__Task requirements__. Retype the line in which "Task: Tap the" appears, then every line after it until the records end. Leave out the pictures.
=== Excerpted records ===
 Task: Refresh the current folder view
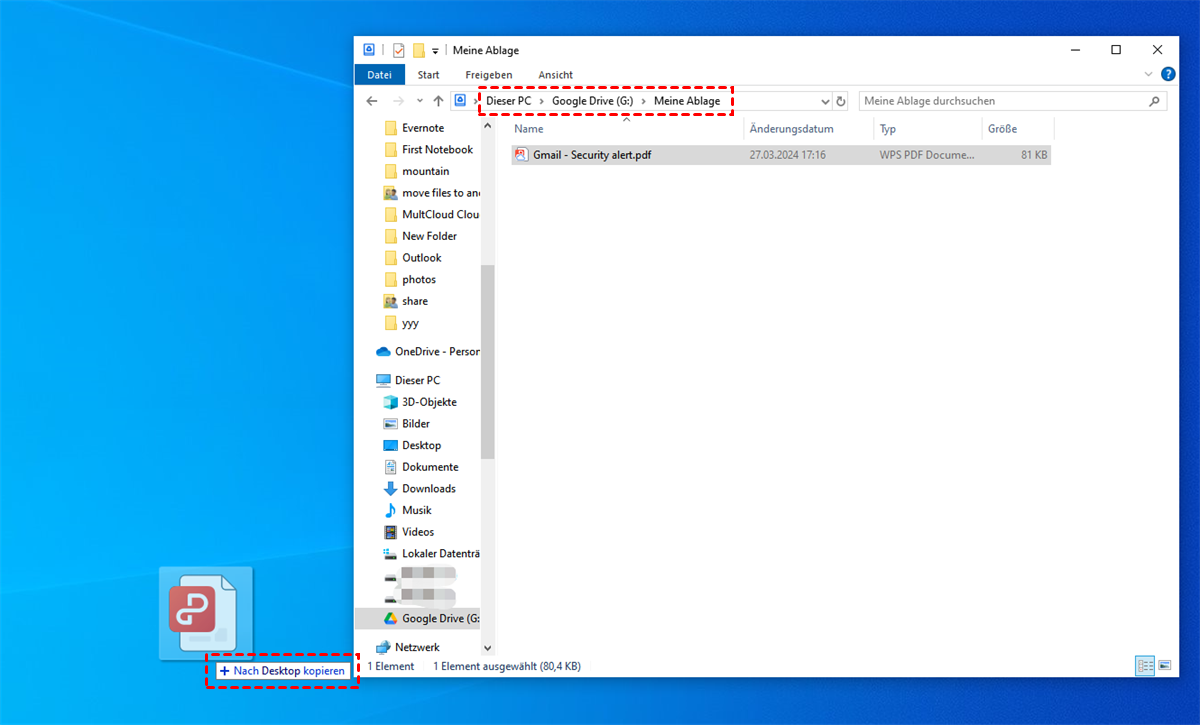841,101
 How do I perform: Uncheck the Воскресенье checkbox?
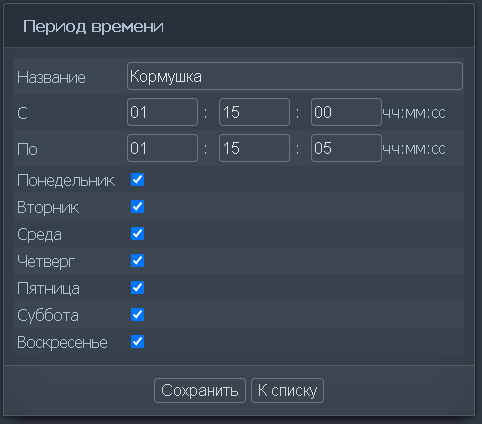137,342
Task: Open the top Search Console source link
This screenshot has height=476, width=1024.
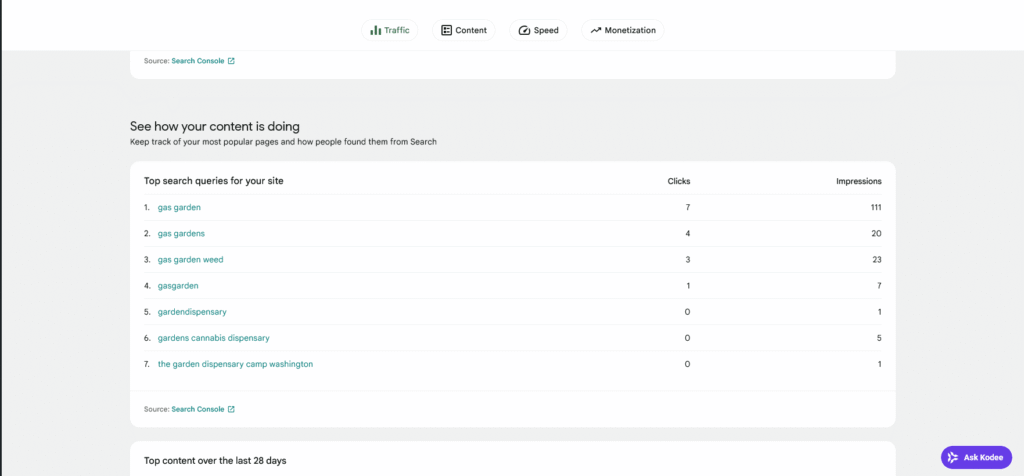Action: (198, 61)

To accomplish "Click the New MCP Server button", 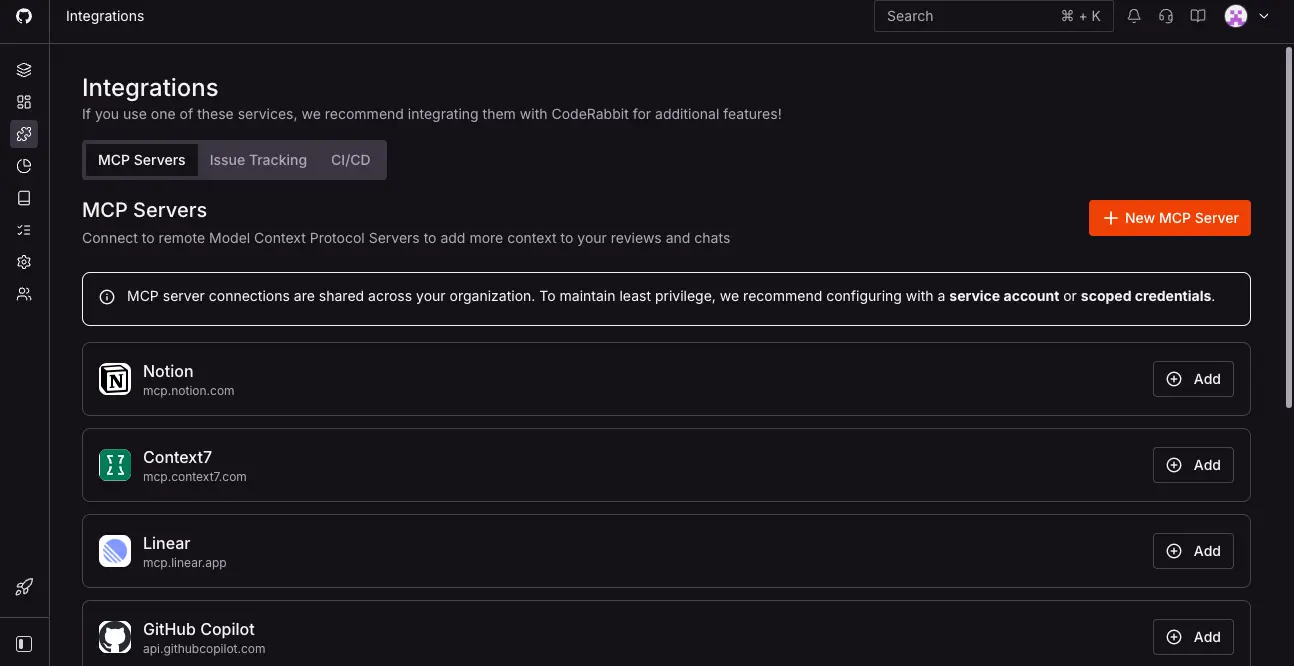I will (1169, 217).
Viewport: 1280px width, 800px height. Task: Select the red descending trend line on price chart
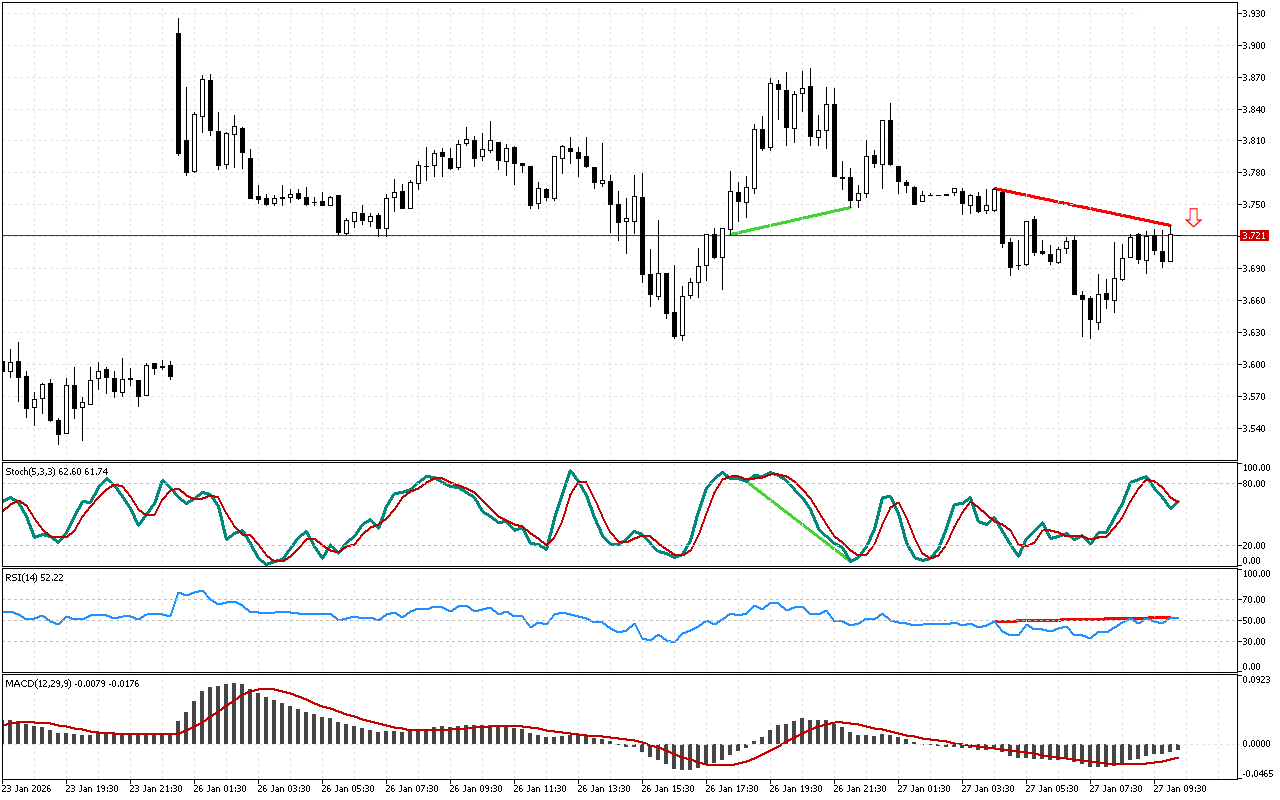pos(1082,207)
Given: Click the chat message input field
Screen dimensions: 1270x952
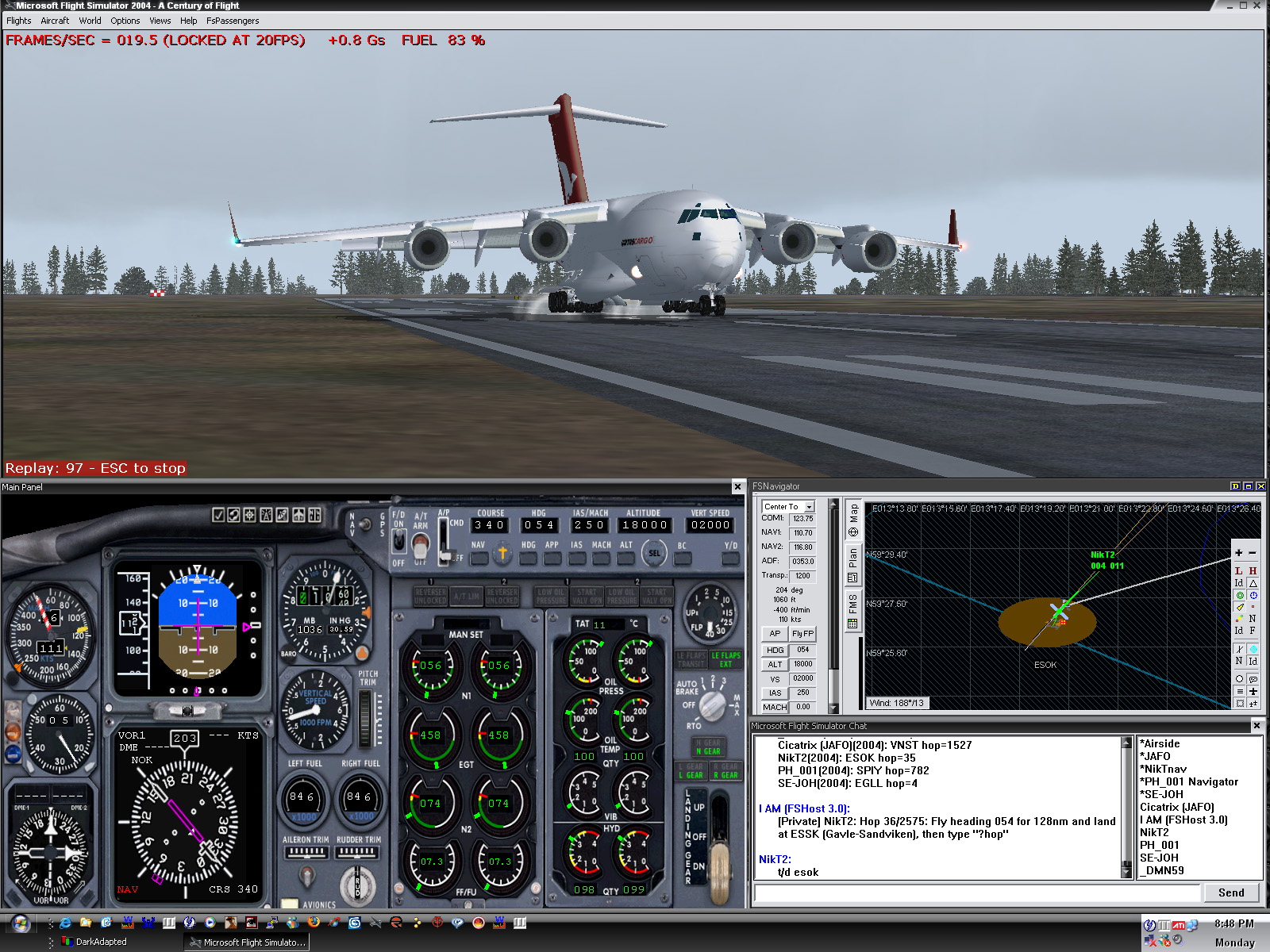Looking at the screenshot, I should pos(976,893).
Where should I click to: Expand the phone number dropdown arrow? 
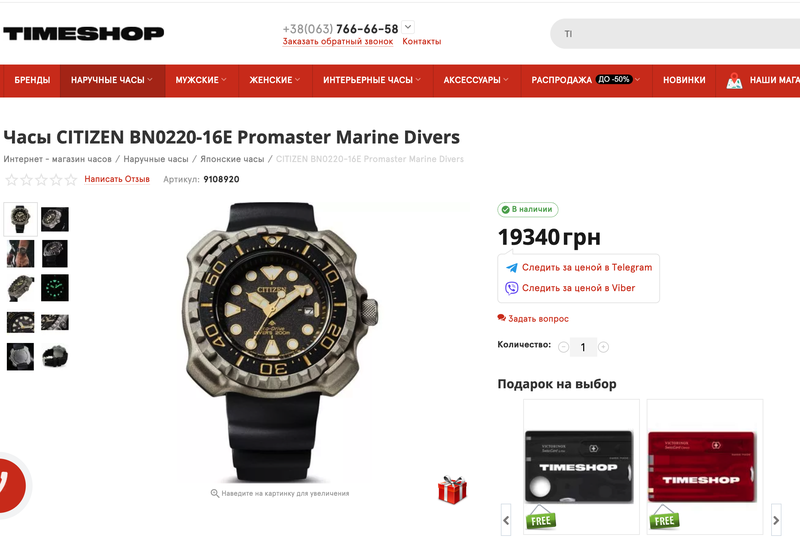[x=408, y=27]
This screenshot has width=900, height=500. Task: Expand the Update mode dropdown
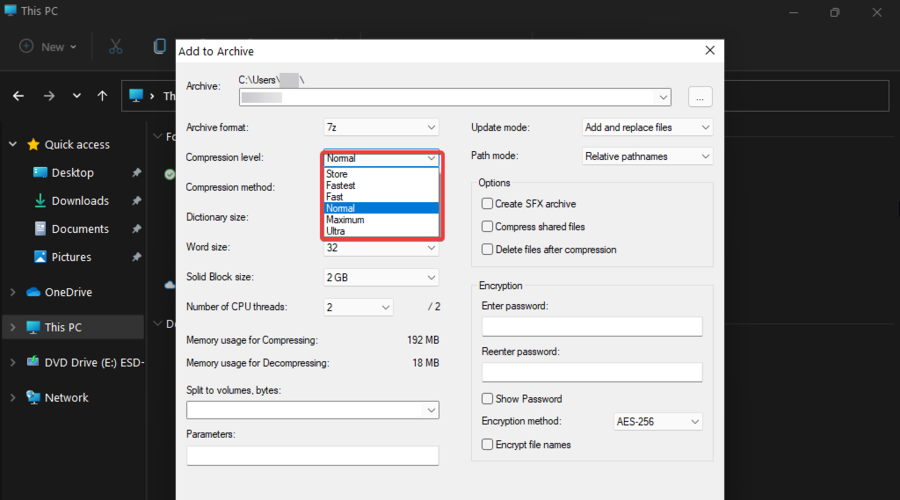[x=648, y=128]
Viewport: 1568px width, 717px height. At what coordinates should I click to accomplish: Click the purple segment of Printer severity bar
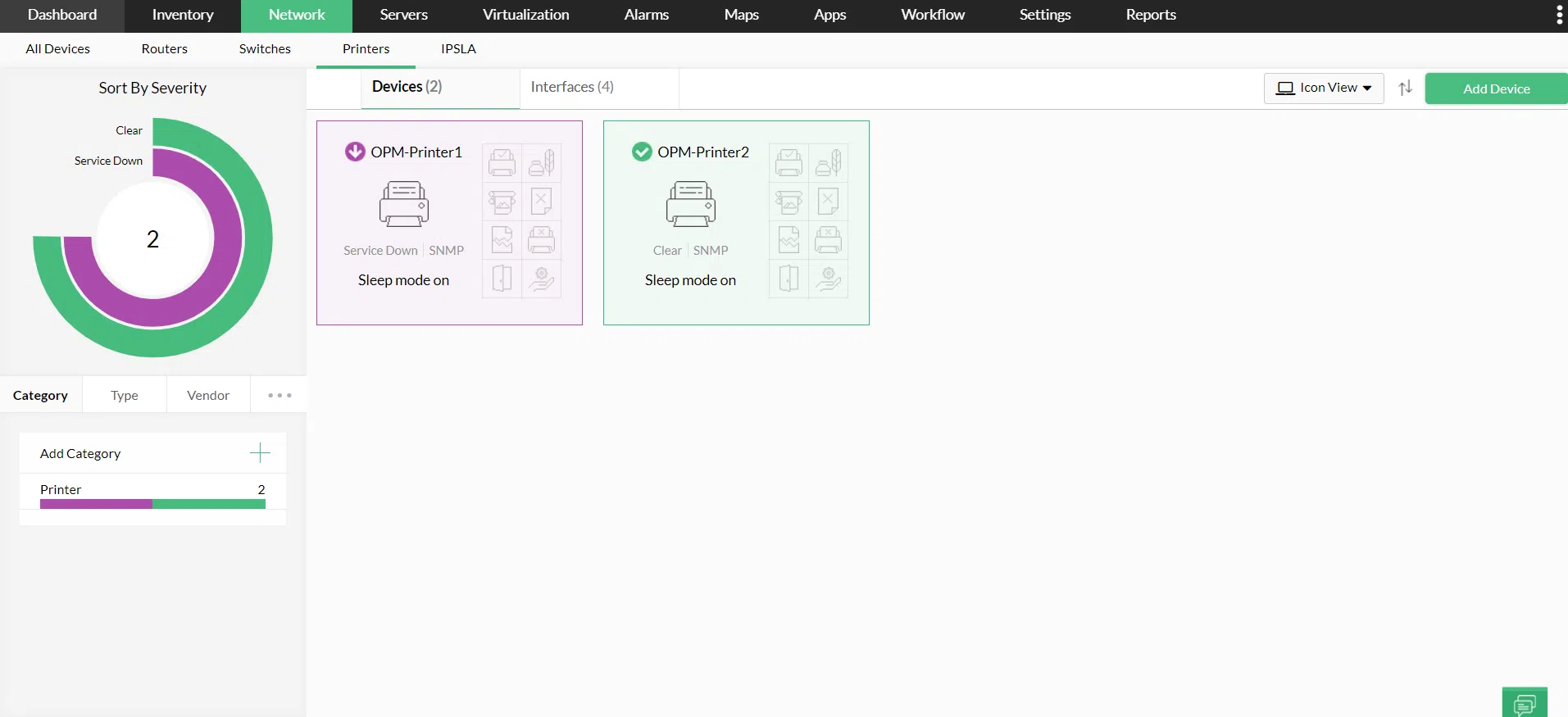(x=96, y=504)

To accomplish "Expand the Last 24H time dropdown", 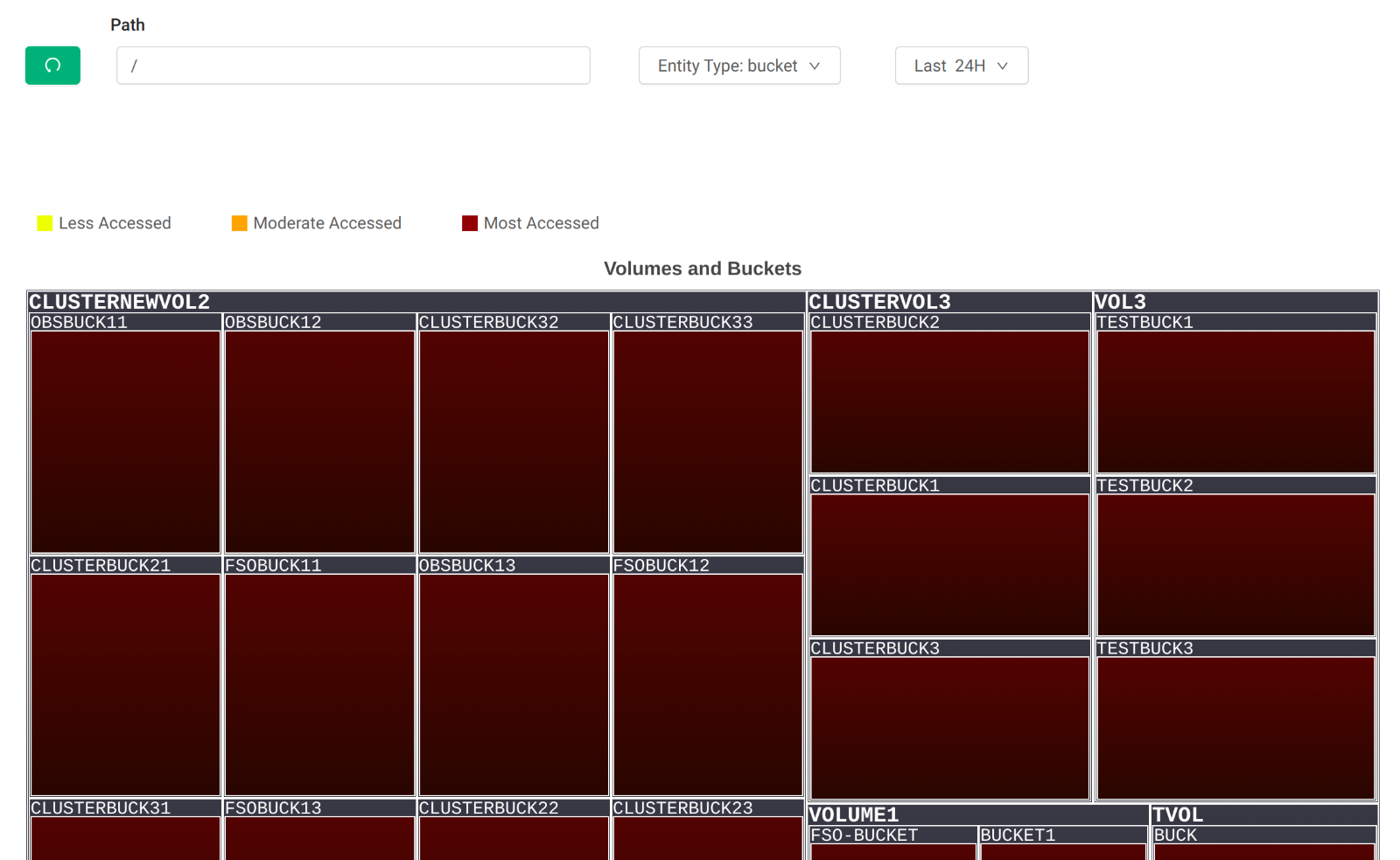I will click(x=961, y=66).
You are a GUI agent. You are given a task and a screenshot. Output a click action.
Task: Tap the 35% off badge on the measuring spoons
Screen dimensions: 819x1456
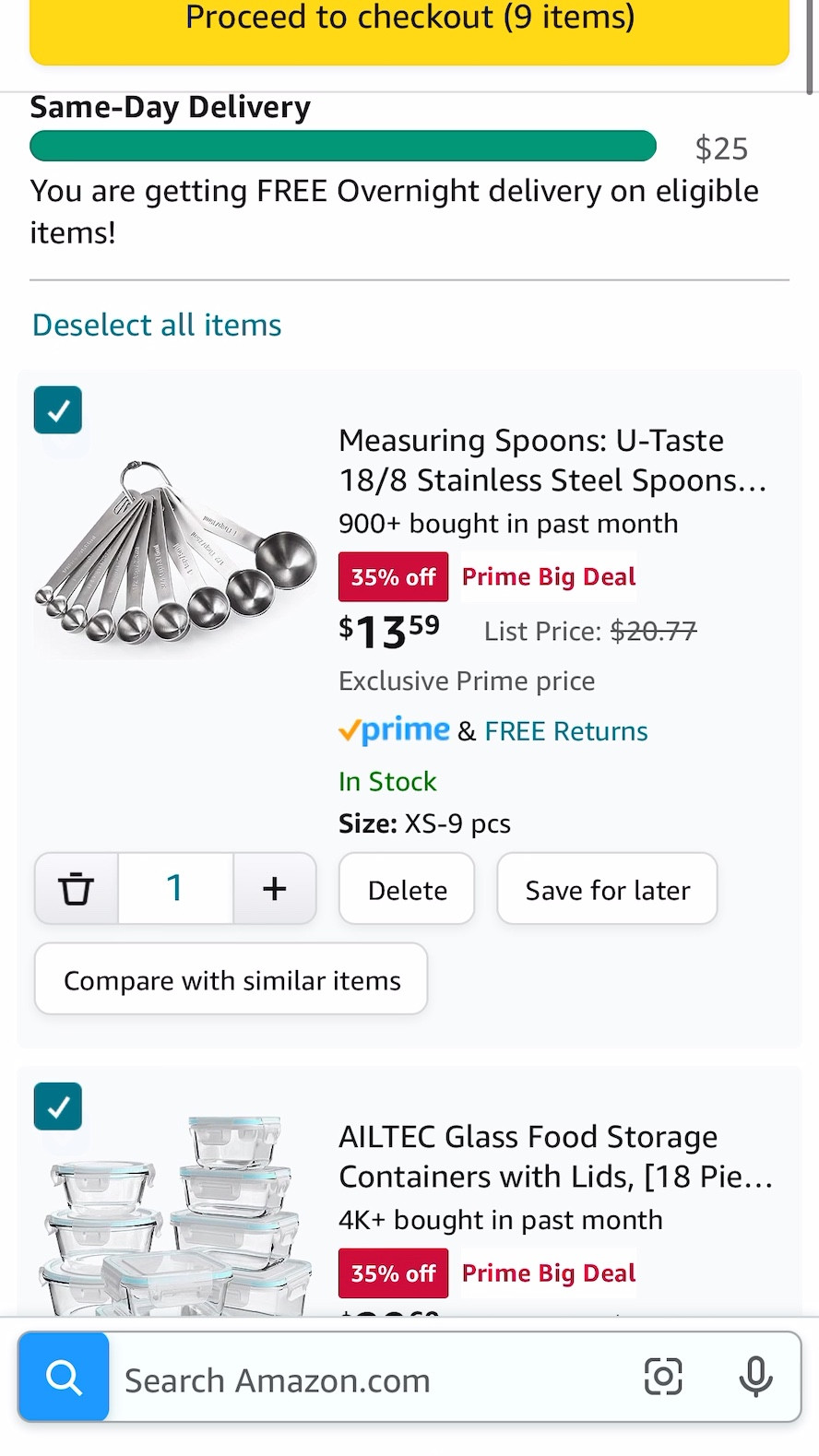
===
__Task response__.
Task: Tap the 35% off badge on the measuring spoons
Screen dimensions: 819x1456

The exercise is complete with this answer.